_GIVEN PROBLEM:_ Gather each line in the records below that contains the string "screenshot", and copy those lines in full.

_DATA IN THIS EXERCISE:_

• • • •

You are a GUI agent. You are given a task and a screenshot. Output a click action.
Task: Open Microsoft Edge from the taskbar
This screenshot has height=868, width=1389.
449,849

• • • •

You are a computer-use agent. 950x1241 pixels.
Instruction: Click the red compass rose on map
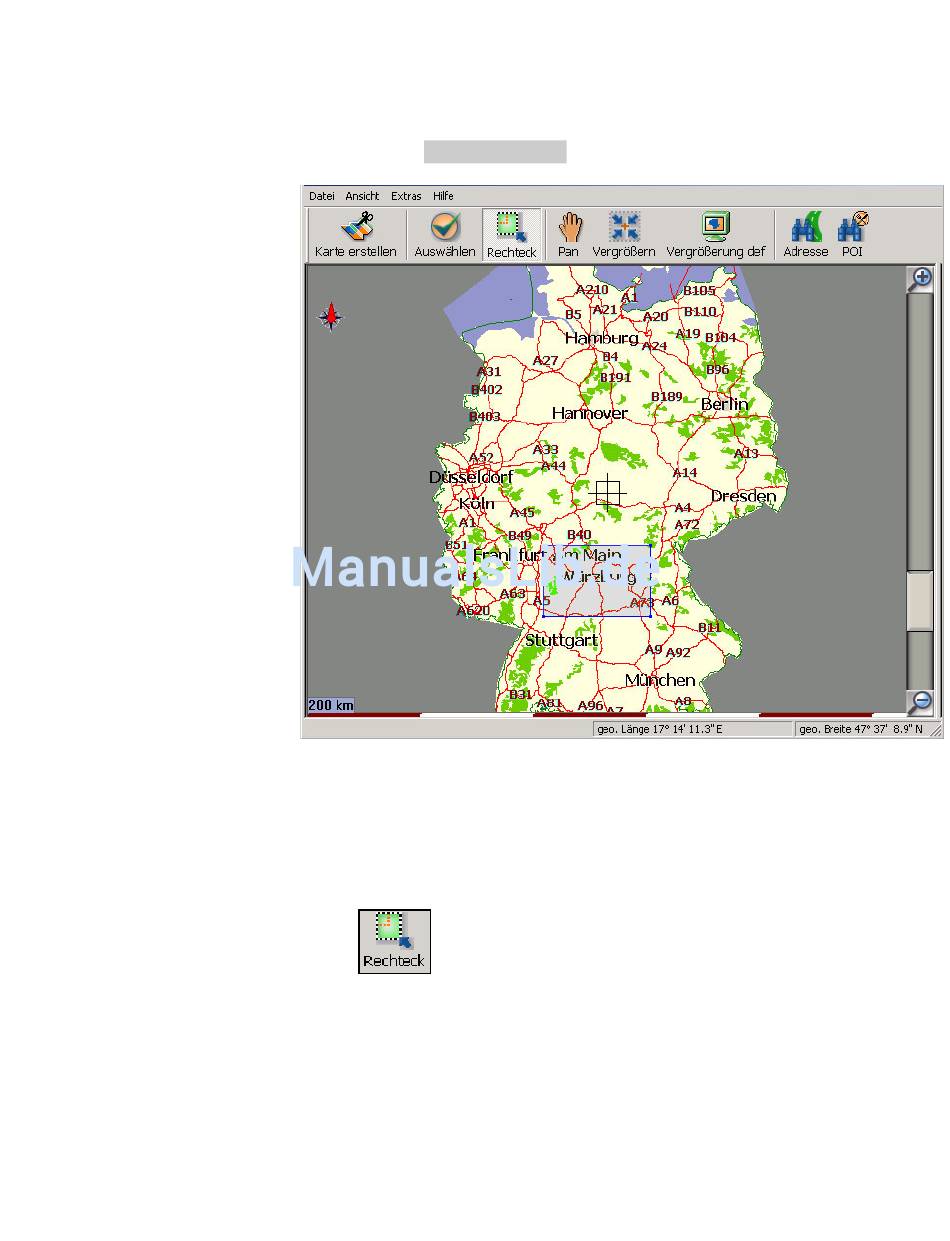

• • • •

_CORRECT ANSWER:_
You are a GUI agent. You are given a task and a screenshot. Output a click action.
This screenshot has height=868, width=1389.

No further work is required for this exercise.